§ **Try it**
Find all lines below containing the string "Show" and return them.

§ **Saved data entries**
☆ ☆ ☆ ☆ ☆

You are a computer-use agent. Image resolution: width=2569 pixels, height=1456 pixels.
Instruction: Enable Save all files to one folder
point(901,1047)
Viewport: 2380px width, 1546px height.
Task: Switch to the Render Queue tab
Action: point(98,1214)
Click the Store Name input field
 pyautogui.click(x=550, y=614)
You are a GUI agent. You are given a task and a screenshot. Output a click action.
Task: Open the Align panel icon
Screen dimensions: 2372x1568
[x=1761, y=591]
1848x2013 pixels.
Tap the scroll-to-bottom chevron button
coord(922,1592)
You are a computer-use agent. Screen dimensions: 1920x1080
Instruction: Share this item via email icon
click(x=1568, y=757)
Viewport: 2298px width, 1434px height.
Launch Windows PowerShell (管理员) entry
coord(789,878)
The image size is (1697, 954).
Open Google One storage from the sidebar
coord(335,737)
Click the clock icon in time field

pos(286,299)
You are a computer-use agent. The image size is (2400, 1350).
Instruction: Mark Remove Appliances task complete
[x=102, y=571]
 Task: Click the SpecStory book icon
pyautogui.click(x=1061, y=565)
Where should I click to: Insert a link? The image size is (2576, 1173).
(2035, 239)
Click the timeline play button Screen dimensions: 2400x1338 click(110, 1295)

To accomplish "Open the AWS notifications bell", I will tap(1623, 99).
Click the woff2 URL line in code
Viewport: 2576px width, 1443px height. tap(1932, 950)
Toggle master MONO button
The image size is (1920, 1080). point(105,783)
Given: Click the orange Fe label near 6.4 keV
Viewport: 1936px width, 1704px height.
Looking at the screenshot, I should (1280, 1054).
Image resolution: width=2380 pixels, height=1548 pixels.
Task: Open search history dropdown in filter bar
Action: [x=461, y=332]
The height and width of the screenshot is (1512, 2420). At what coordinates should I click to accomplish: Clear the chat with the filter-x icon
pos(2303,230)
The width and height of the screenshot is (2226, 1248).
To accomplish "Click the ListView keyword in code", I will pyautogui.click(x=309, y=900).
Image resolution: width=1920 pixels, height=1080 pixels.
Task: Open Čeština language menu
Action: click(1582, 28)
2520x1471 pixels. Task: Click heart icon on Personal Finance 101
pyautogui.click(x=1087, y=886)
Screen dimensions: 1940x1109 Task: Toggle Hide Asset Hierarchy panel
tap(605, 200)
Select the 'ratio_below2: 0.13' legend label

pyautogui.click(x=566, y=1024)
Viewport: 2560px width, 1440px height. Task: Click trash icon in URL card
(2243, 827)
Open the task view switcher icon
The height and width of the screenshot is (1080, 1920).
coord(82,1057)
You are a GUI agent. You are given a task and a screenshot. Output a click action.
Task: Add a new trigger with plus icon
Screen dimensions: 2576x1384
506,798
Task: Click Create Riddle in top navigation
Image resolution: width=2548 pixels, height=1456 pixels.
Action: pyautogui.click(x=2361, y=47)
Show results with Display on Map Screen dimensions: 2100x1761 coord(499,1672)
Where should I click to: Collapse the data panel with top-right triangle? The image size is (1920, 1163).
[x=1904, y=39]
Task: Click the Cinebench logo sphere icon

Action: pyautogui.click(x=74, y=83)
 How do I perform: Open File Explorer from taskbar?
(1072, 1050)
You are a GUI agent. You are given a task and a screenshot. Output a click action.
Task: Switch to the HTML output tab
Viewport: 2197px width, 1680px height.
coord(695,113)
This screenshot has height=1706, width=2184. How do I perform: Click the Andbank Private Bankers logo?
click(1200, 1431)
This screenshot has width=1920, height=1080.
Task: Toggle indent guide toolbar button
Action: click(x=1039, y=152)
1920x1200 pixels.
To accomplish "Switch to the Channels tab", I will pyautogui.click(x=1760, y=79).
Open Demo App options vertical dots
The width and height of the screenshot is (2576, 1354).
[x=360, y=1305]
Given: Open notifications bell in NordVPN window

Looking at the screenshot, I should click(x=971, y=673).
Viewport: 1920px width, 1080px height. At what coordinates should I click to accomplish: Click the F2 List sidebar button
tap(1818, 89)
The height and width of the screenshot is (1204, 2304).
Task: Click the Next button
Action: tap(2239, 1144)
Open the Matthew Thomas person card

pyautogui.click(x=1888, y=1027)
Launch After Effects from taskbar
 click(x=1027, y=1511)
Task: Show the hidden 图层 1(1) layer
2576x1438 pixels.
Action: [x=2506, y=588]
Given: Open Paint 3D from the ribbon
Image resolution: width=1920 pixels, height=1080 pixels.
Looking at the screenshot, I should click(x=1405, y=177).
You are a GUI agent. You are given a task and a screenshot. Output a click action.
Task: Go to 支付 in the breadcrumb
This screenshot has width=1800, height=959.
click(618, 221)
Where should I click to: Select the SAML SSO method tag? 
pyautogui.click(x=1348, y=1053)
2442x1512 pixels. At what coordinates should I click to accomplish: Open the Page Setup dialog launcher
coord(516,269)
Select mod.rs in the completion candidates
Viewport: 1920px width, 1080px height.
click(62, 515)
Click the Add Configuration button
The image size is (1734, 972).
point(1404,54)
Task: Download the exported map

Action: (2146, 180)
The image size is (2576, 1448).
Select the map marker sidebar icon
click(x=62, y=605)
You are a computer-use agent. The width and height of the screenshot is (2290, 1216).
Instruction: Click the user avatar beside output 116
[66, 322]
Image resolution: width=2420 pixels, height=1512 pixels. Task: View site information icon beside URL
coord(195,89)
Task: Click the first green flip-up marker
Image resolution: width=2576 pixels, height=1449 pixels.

☆ ☆ ☆ ☆ ☆

§ **Solved exercise**
Show results with Display on Map Screen dimensions: 2100x1761 coord(499,1672)
Task: Show the hidden 图层 1(1) layer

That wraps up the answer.